» **WHAT NEEDS TO BE DONE**
Count the lines in the data below where the string "Task" occurs, please, and give the number alone.
=== Begin Enclosure ===
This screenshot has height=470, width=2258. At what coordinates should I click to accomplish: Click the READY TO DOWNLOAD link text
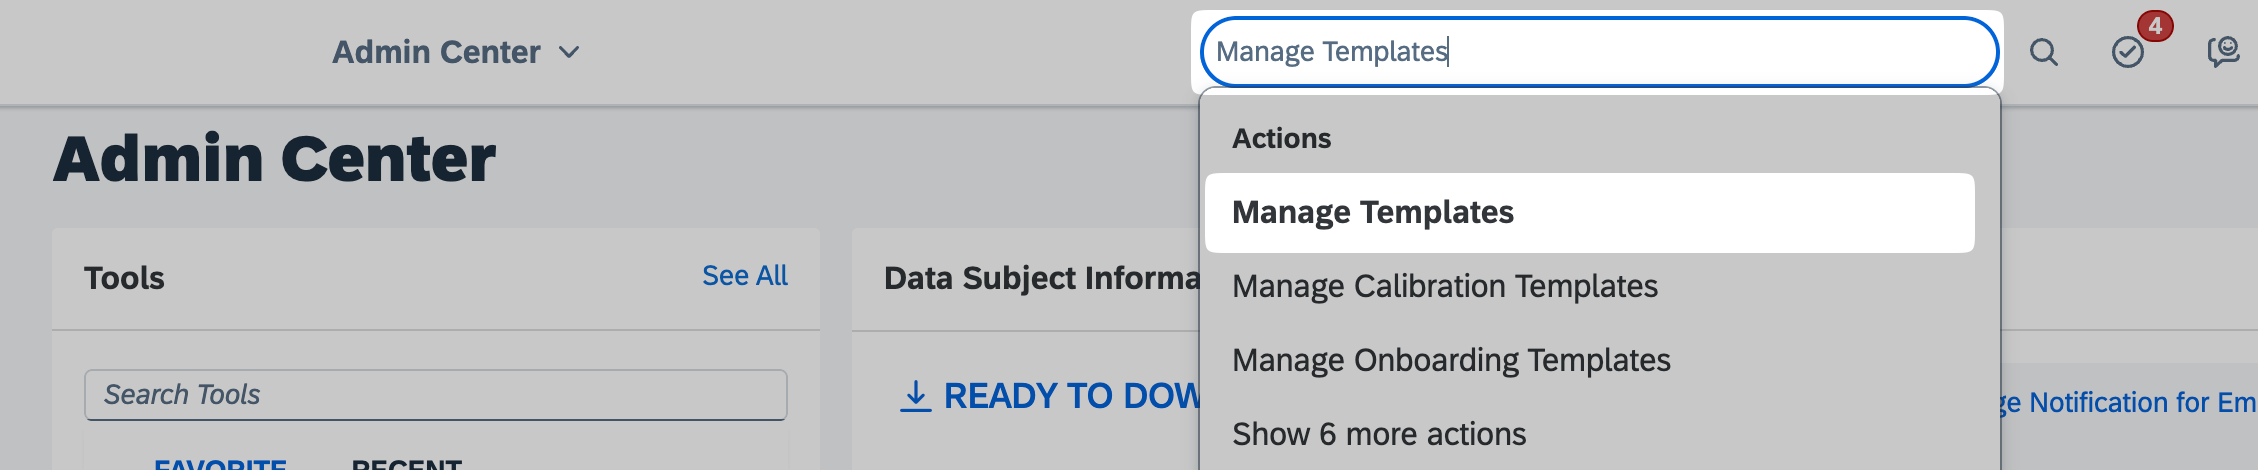1071,396
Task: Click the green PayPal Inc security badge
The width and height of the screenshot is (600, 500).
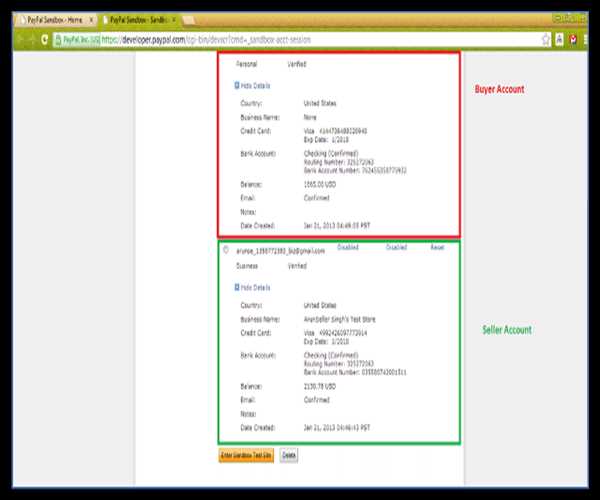Action: tap(78, 39)
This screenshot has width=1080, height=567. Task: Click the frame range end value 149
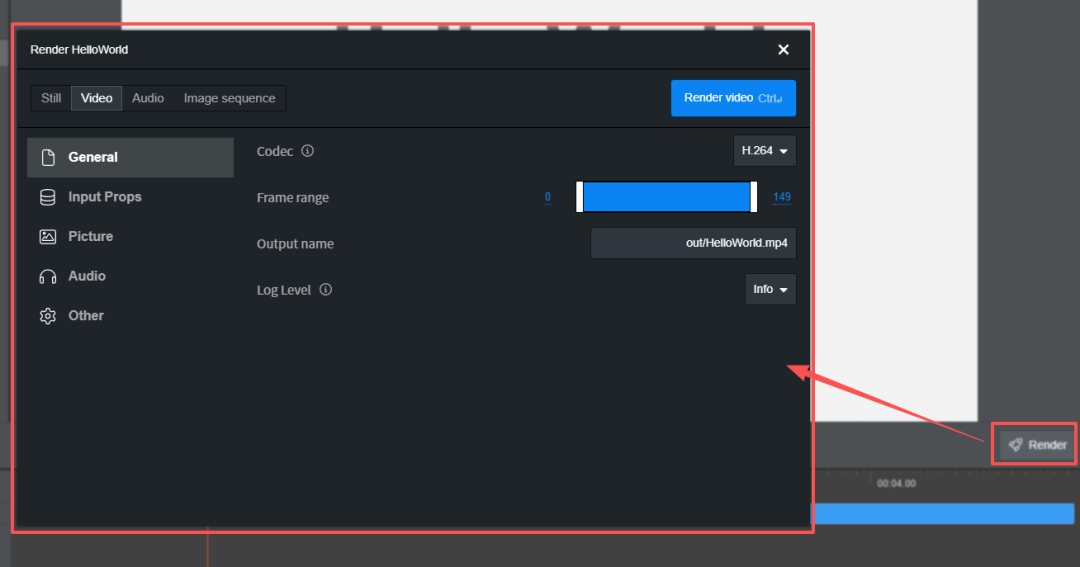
=== End Enclosure ===
» **RESPONSE TO THE EXERCISE**
2